- Dataset content
▽
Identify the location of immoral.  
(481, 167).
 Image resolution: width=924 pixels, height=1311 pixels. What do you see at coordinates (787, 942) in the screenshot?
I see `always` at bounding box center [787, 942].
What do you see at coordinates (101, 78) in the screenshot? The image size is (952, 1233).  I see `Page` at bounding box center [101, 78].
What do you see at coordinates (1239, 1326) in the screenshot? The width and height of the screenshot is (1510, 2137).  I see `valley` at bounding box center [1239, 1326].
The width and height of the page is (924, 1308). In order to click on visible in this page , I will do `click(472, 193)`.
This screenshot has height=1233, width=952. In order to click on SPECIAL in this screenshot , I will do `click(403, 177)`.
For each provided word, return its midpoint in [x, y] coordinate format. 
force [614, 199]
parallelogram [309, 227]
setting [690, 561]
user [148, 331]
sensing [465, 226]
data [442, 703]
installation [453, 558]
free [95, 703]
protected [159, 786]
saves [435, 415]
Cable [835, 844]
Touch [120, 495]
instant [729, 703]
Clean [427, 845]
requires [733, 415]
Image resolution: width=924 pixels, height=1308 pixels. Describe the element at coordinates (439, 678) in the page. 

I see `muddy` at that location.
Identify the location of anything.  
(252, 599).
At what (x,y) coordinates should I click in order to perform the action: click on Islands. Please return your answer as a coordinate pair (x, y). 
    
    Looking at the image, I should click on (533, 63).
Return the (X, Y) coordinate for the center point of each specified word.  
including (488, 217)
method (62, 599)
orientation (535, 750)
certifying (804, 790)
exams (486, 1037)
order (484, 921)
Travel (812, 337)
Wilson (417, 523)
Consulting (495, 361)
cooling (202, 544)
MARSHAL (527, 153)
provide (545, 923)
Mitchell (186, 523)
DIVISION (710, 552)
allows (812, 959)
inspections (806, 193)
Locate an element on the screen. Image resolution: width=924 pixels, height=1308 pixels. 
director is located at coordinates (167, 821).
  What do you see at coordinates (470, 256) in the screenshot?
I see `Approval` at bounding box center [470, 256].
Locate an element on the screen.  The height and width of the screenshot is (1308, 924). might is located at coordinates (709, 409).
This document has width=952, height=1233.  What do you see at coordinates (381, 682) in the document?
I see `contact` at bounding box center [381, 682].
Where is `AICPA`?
△
- Set problem
Reproduce the entries word for word, from the line containing "method (62, 599)" through the final line of the entries.

- Completed task
method (62, 599)
orientation (535, 750)
certifying (804, 790)
exams (486, 1037)
order (484, 921)
Travel (812, 337)
Wilson (417, 523)
Consulting (495, 361)
cooling (202, 544)
MARSHAL (527, 153)
provide (545, 923)
Mitchell (186, 523)
DIVISION (710, 552)
allows (812, 959)
inspections (806, 193)
Locate an element on the screen. Image resolution: width=924 pixels, height=1308 pixels. 
director is located at coordinates (167, 821).
  What do you see at coordinates (470, 256) in the screenshot?
I see `Approval` at bounding box center [470, 256].
Locate an element on the screen.  The height and width of the screenshot is (1308, 924). might is located at coordinates (709, 409).
This document has width=952, height=1233.  What do you see at coordinates (381, 682) in the document?
I see `contact` at bounding box center [381, 682].
Where is `AICPA`?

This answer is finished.